Is surgical rotator cuff repair healing any better than physical therapy? Meaning, is a painful shoulder surgery with big downtime and recovery any better than plain old physical therapy exercises? It better be, right? If you guessed it produces better results, you would be wrong according to a new study.
The study looked at three groups of about 60 patients each who had a torn rotator cuff tendon. The first group got shoulder rotator cuff repair surgery, the second group got that surgery plus acromioplasty (removing a bone that might be impinging the rotator cuff tendon), and the third got just physical therapy. These were all patients who had rotator cuff tears that were caused by wear and tear. A year later, what did the researchers see? There were no between-group differences in the functional scores which were 17.0, 17.5, and 19.8, respectively (p = 0.34). There was no statistical difference between these groups. So basically, shoulder rotator cuff surgery couldn’t beat physical therapy.
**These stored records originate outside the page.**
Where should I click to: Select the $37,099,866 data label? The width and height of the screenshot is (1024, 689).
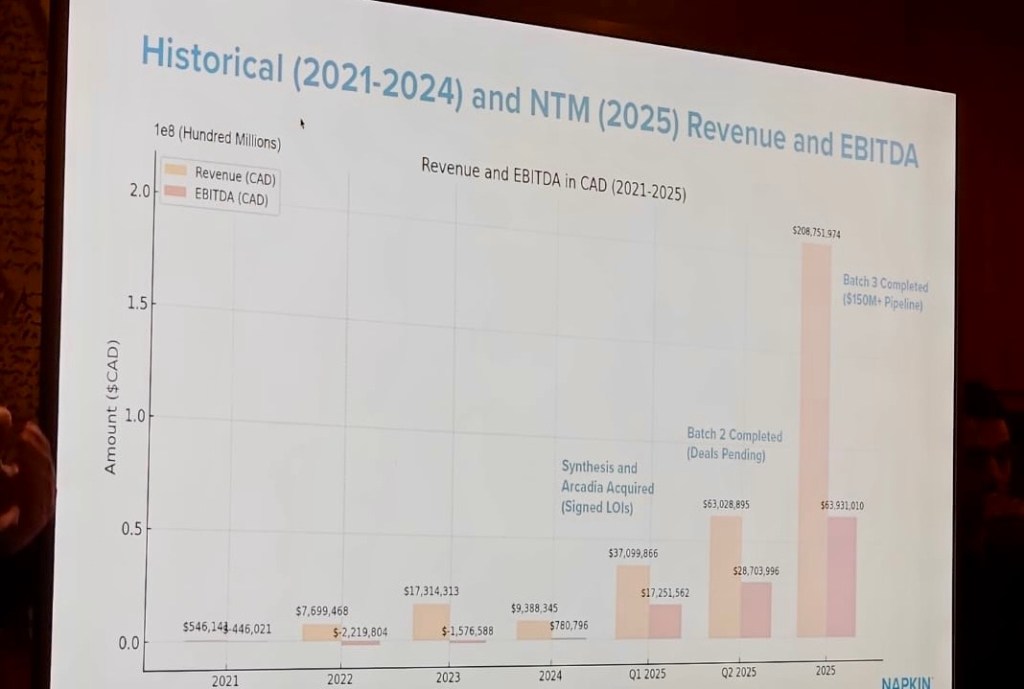pyautogui.click(x=632, y=553)
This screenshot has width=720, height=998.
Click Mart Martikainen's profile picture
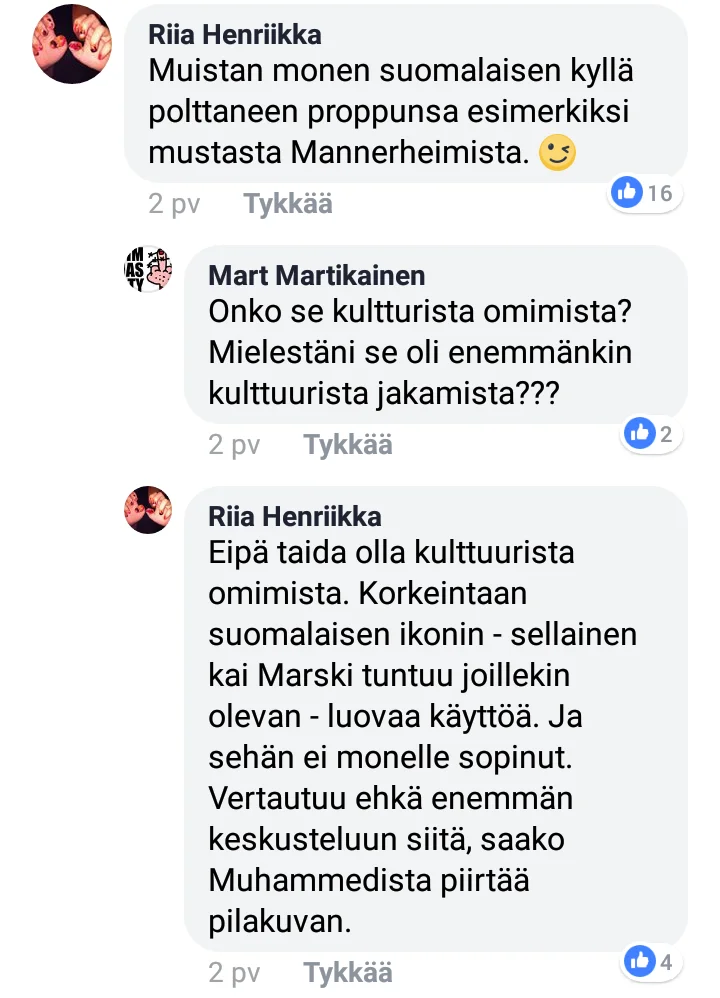coord(148,268)
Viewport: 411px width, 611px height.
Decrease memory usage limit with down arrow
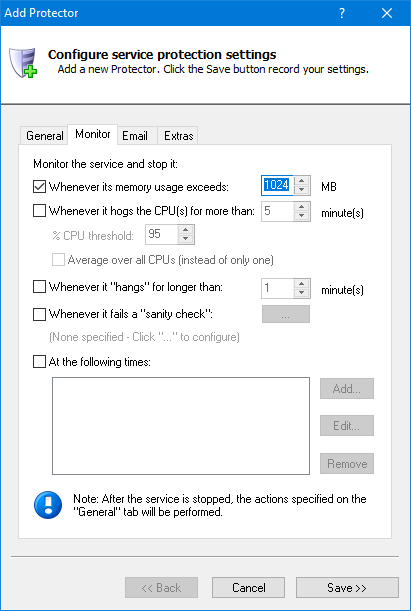(302, 190)
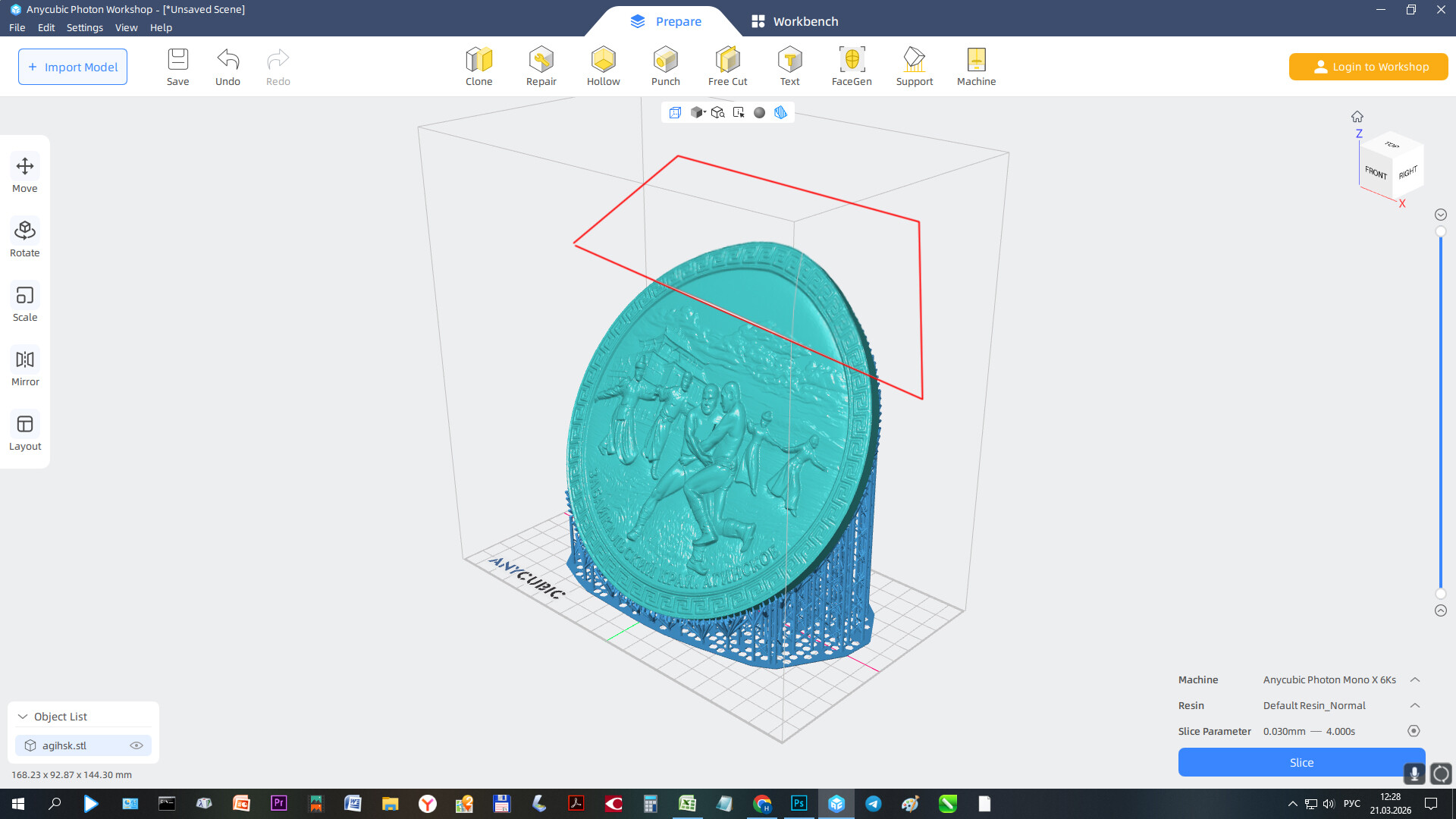Image resolution: width=1456 pixels, height=819 pixels.
Task: Click the Import Model button
Action: pyautogui.click(x=73, y=67)
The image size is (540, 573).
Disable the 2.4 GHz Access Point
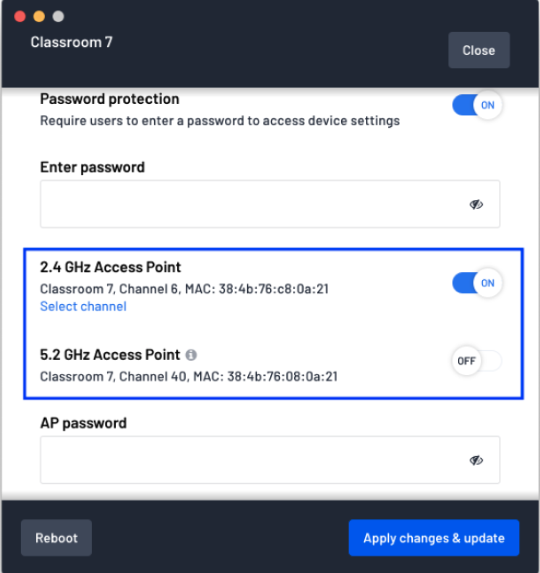coord(477,283)
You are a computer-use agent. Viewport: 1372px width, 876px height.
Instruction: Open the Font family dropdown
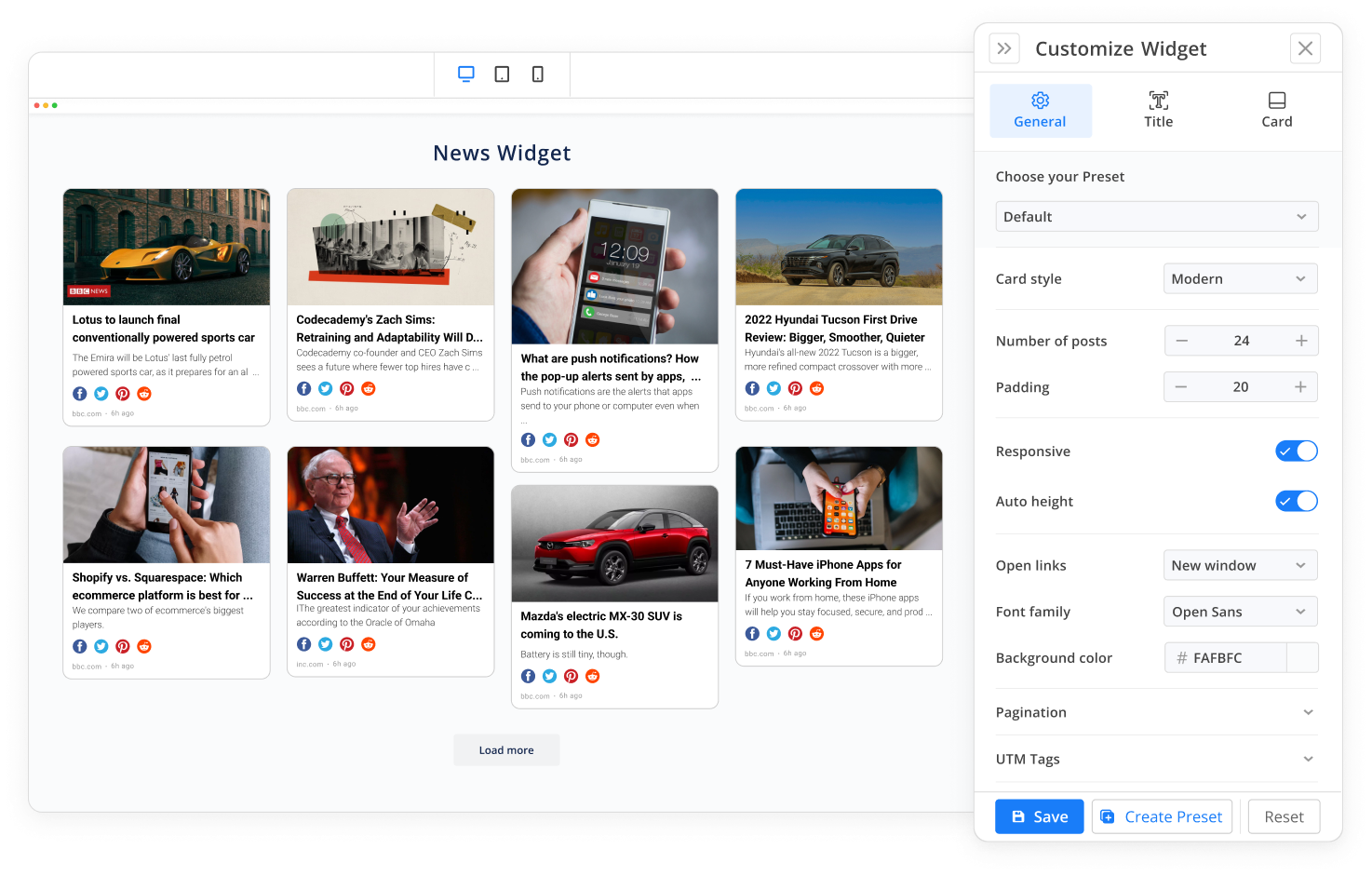tap(1240, 611)
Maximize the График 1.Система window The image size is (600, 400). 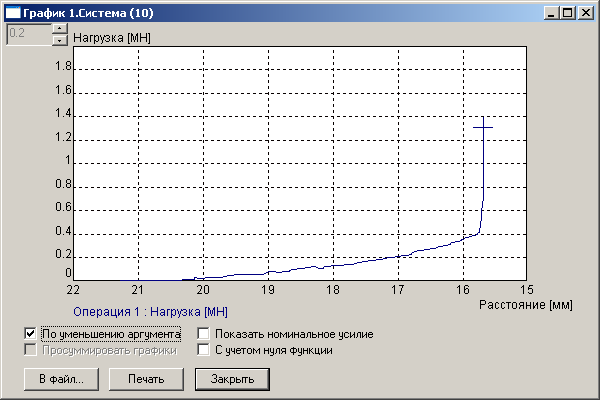[x=568, y=13]
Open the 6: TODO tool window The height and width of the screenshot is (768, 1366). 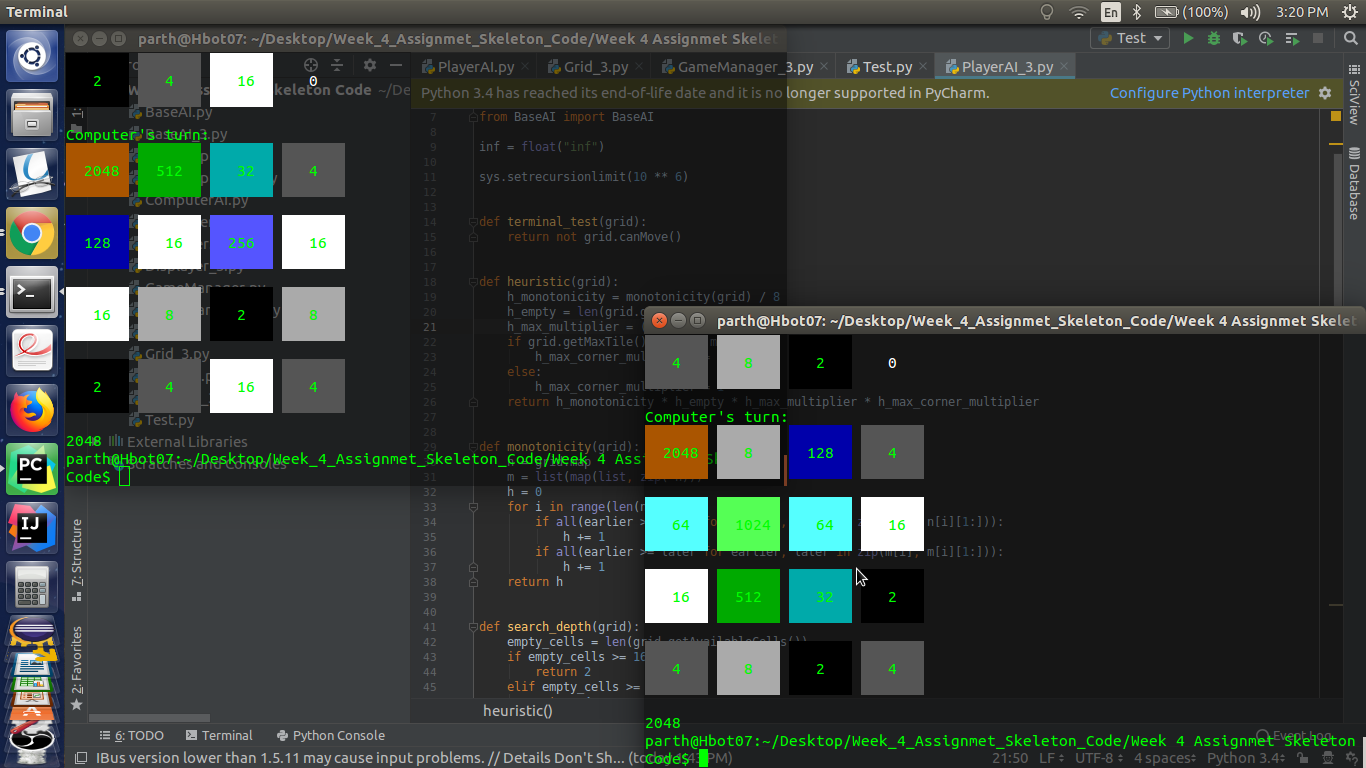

Why? Rotator cuff repair involves sewing the torn tendon. In degenerative tears the tendon tissue isn’t healthy to begin with, which is why the rotator cuff tear happens. So sewing together unhealthy tissue doesn’t look like a good solution. In fact, many of these rotator cuff repairs will re-tear over time. Physical therapy can at least promote activity and perhaps force a little more blood supply into these areas. It can also strengthen the protective muscles of the shoulder.
The upshot? If you’re considering rotator cuff surgery for a tear, realize that we have little high level research evidence that this will help you heal your shoulder. In fact, time and time again, when common orthopedic surgical procedures are compared to no care or to physical therapy, they fail to outperform less invasive care. This is because big surgeries aren’t likely great answers to most musculoskeletal problems.